## Problem to solve
Scan the lines below for "Given"; report the number of lines that contain it, and only that.

## Dataset entries

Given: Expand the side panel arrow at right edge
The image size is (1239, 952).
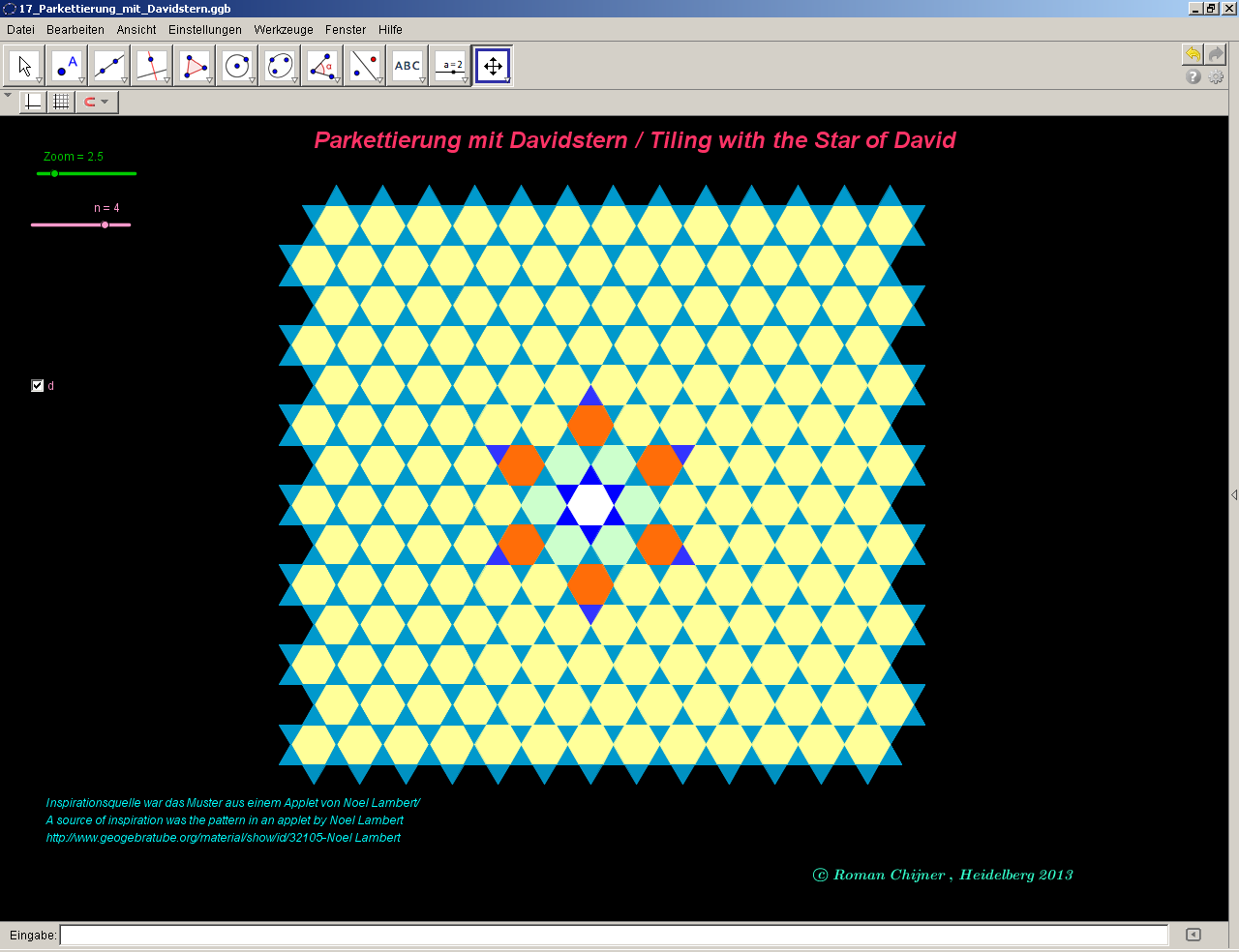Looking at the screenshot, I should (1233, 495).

==

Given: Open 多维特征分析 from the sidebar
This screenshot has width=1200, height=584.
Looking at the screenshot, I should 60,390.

---

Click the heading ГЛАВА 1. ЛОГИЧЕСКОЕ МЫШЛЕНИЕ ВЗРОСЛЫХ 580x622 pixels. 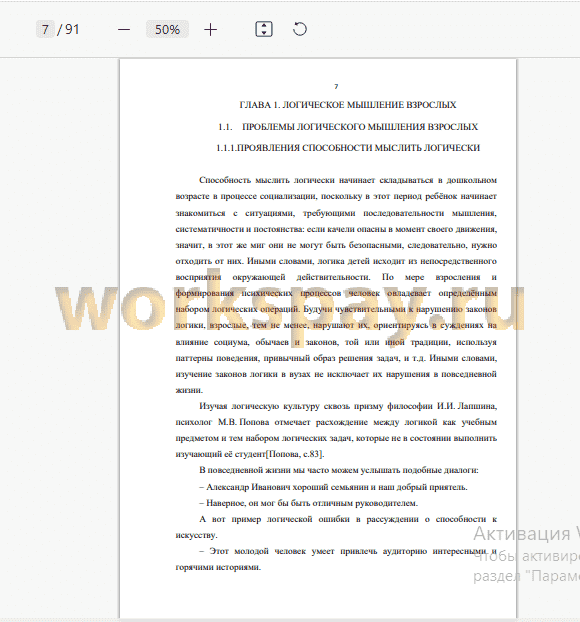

## Solution below
2